**What to do:** All lines from the one that contains "The width and" to the end of the data must be retyped exactly. Pictures are not retyped.
***** Excerpted data *****
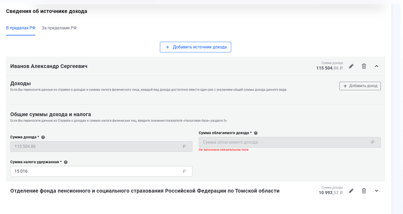403x214 pixels.
Task: Click the Иванов Александр Сергеевич header name
Action: coord(49,66)
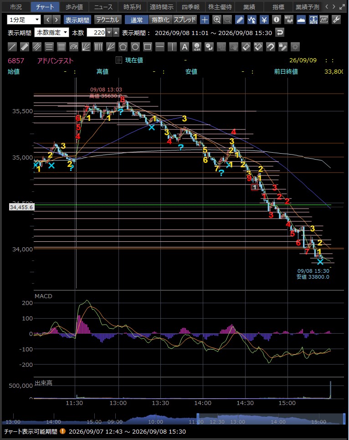Toggle the スプレッド spread mode
Viewport: 349px width, 440px height.
[x=185, y=20]
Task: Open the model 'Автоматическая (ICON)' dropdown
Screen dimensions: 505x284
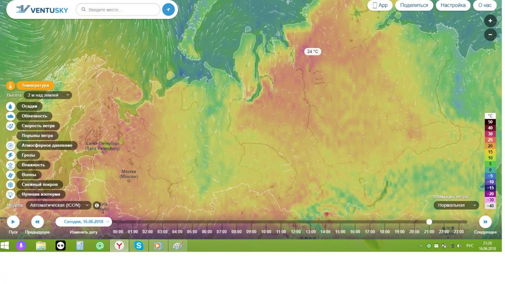Action: [58, 205]
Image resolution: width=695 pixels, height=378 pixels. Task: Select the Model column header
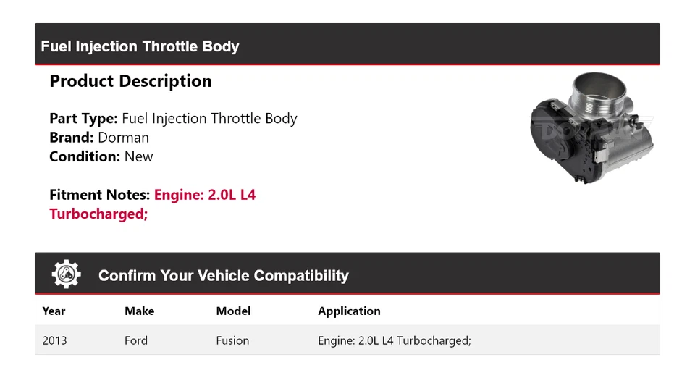click(233, 311)
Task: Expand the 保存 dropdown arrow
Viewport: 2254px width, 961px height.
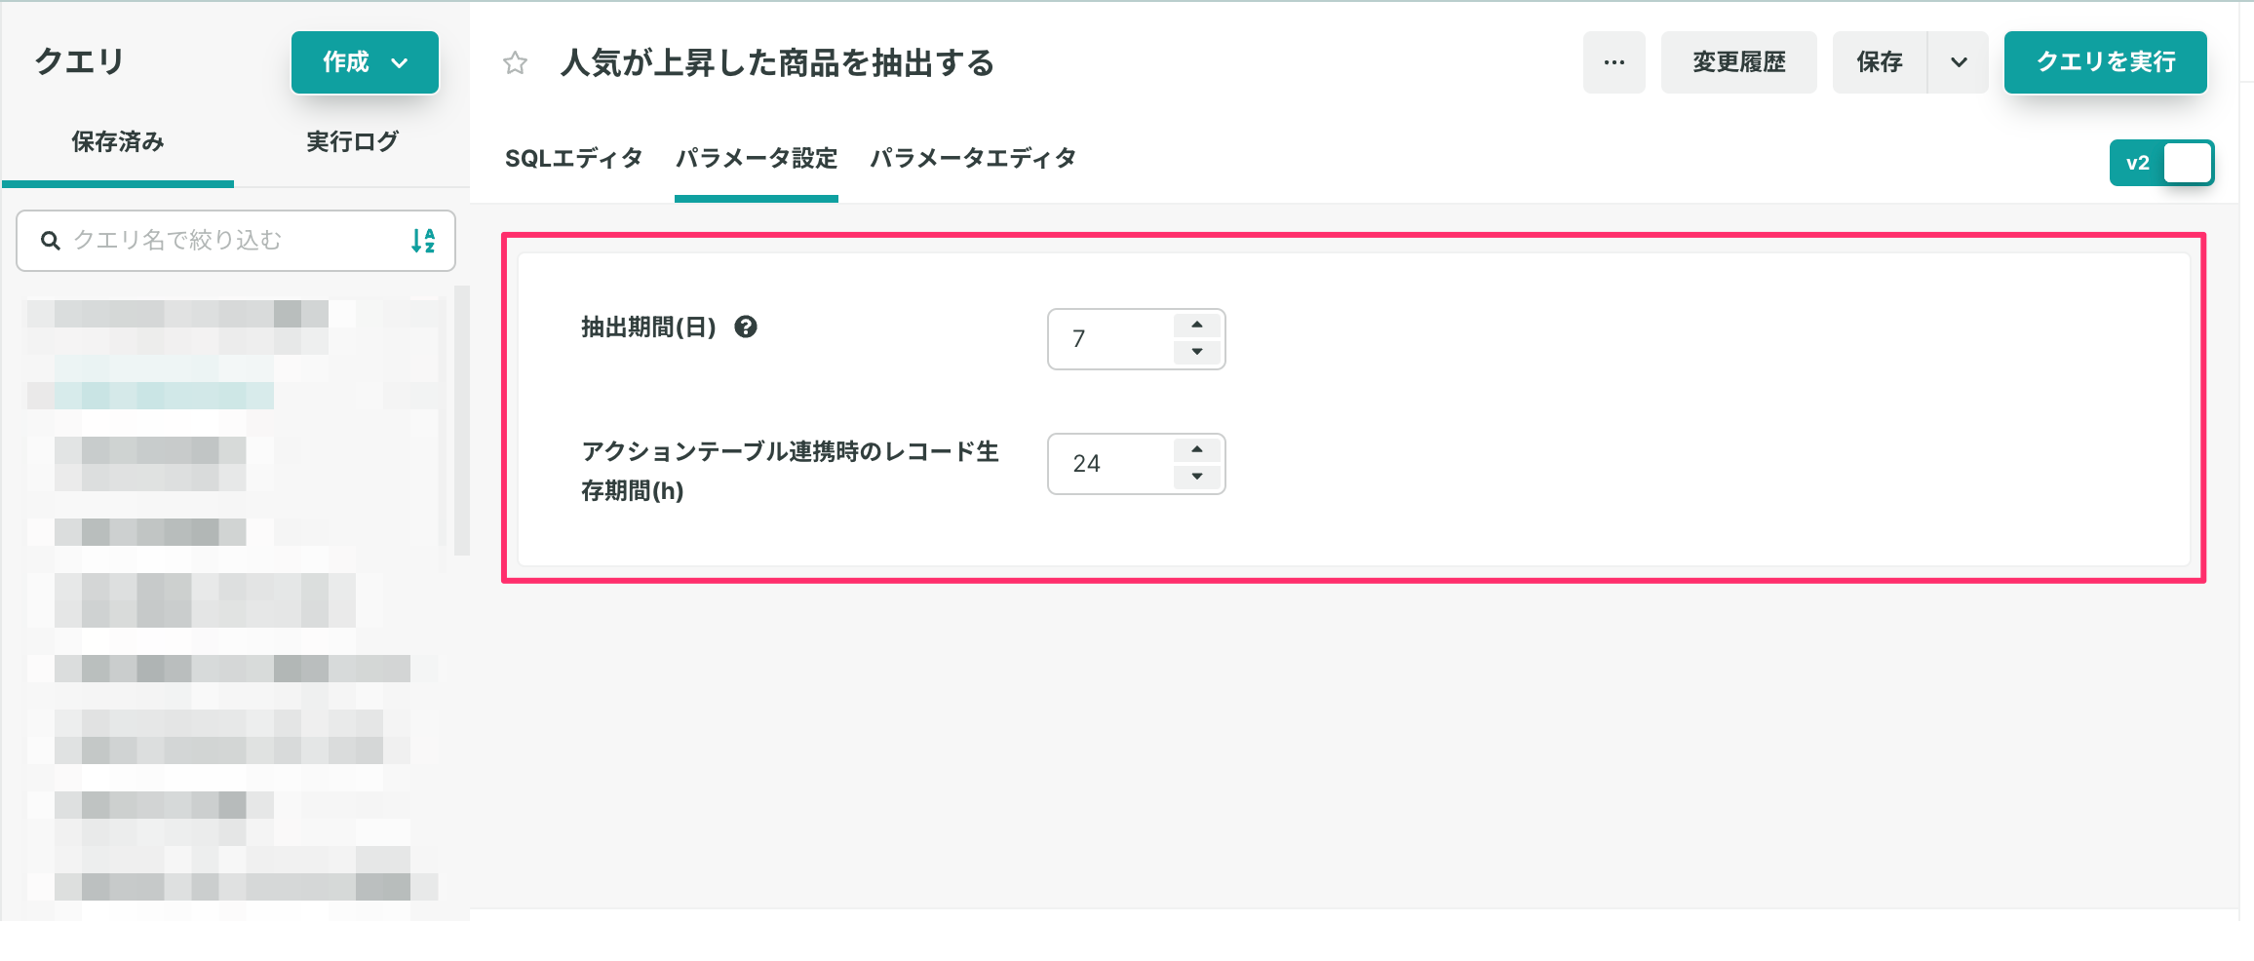Action: [x=1959, y=62]
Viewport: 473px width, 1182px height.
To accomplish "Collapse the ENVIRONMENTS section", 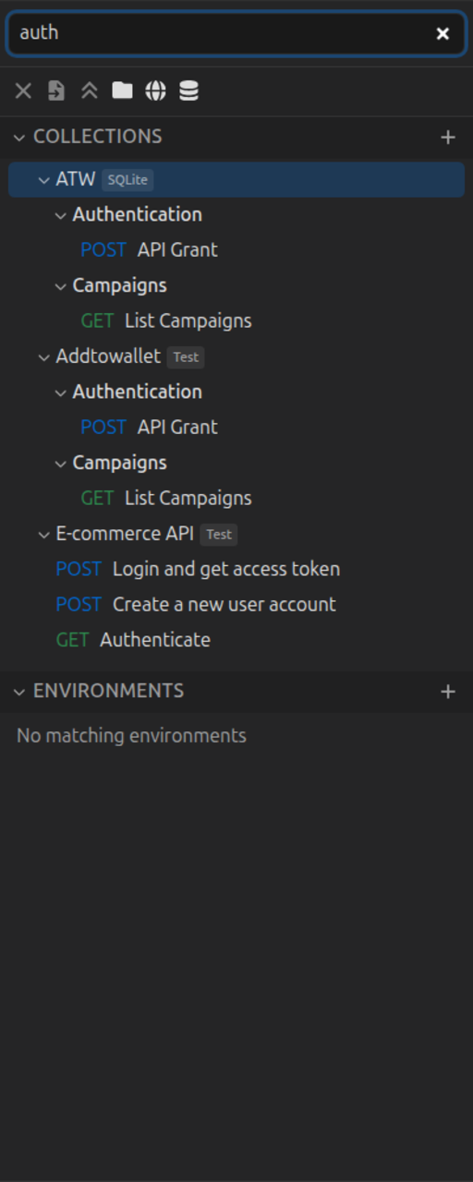I will (x=19, y=691).
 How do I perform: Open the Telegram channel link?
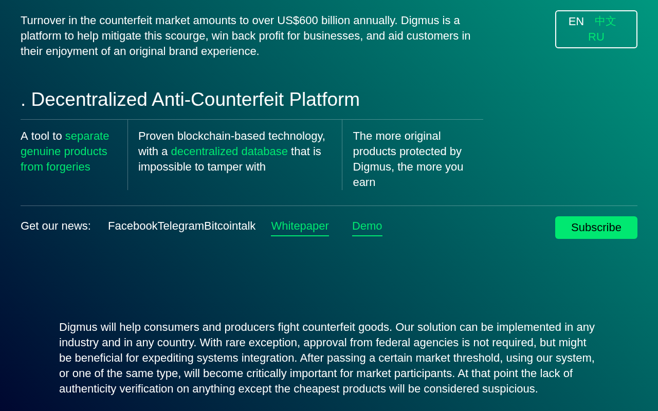pyautogui.click(x=181, y=226)
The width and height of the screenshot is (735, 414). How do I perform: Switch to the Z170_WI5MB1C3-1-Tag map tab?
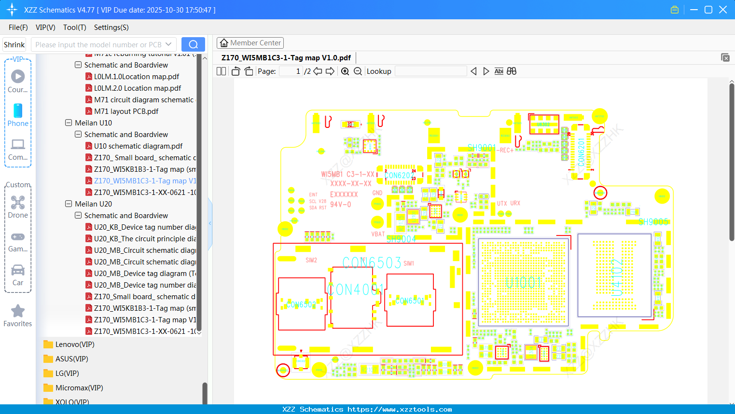click(284, 57)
*****
**Answer to the problem:**
The width and height of the screenshot is (735, 414). How do I perform: Switch to the Z170_WI5MB1C3-1-Tag map tab?
click(284, 57)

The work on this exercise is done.